Sorption and transport of pure gases in random styrene/methyl methacrylate copolymers

Abstract

AbstractPrevious work has shown that permeability coefficients for CO2 can increase with pressure for poly(methyl methacrylate) (PMMA); whereas, those for polystyrene decrease slightly as found for many glassy polymers. This response is attributed to a greater propensity for PMMA to be plasticized by CO2. This issue is considered in detail here by examining the behavior of a series of random styrene/methyl methacrylate copolymers in order to learn how the plasticization response varies with MMA content.
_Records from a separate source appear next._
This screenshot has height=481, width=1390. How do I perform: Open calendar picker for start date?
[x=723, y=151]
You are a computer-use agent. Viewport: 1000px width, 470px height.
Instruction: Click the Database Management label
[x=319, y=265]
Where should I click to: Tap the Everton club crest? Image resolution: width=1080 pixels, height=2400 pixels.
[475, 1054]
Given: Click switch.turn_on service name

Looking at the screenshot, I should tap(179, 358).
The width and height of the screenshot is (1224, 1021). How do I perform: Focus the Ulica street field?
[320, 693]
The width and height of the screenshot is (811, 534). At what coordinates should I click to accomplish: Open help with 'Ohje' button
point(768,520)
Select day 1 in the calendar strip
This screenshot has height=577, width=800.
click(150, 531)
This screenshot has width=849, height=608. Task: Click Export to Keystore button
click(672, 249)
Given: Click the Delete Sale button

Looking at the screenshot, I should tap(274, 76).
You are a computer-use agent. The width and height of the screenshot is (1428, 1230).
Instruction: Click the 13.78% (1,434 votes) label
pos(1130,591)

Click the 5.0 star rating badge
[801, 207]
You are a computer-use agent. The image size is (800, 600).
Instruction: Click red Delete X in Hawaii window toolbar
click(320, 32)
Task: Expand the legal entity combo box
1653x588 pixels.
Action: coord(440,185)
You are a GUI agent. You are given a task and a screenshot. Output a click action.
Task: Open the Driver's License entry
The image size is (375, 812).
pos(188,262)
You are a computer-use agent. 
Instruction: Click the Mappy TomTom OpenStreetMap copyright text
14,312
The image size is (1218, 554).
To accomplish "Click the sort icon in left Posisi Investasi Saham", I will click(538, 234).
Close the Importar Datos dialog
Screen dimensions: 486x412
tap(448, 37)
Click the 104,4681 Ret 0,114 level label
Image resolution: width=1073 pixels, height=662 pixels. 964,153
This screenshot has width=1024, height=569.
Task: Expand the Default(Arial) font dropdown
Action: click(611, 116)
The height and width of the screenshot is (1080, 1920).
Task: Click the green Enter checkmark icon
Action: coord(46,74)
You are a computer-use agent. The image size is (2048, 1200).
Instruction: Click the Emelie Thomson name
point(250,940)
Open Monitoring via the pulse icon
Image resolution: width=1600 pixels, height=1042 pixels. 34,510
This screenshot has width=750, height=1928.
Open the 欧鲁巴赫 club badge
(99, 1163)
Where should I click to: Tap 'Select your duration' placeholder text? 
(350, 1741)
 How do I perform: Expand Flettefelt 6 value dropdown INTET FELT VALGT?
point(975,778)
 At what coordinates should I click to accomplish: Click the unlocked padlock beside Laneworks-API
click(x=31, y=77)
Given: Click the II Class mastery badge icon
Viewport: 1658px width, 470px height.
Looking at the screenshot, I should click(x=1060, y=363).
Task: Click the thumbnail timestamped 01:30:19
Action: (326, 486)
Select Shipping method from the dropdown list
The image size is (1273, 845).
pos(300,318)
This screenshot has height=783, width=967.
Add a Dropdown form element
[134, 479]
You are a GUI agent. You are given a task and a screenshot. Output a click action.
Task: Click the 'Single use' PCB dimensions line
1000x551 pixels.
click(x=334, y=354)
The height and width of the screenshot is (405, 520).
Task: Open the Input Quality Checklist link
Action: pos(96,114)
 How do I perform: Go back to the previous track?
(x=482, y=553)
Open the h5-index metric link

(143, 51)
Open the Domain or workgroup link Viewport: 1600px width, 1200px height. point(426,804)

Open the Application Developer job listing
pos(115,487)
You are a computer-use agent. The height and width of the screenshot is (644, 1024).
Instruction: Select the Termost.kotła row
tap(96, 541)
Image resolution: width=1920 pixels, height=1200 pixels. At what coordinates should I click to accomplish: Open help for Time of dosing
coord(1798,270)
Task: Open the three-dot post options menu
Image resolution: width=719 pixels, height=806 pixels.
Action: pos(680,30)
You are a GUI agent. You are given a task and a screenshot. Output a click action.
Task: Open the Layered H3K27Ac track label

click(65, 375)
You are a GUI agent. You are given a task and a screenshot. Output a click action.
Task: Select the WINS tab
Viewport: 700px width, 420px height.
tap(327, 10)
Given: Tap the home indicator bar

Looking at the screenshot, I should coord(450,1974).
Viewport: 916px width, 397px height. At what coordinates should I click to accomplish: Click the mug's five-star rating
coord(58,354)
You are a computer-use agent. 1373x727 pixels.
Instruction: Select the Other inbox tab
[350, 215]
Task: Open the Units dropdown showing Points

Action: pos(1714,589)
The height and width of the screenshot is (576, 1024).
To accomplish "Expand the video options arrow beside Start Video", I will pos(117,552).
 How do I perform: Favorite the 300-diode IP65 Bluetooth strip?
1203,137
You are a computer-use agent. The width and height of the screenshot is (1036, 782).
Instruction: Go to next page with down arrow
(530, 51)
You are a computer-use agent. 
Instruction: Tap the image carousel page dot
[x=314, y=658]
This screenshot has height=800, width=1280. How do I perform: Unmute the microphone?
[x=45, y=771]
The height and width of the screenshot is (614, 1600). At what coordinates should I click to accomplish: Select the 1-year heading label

At low pressure, the sorption and transport of CO2 and other gases in these copolymers depend on copolymer composition in ways expected from simple theories for multicomponent polymers. The change in CO2 permeability coefficient upon pressurization from 1 to 20 atm ranged from –6% for polystyrene to +57% for poly (methyl methacrylate). Furthermore, upon holding at 20 atm of CO2 driving pressure, there was a significant increase in the CO2 permeability coefficient with time for PMMA; whereas this conditioning effect was much smaller for polystyrene. Conditioning and plasticization effects seem to be related to the same molecular causes. The responses change progressively for the copolymers but not directly in proportion to MMA content. The greater effects of CO2 for PMMA are, to a significant extent, but not entirely, due to its much higher level of CO2 sorption compared with that of polystyrene. The results are discussed in terms of relevant theories.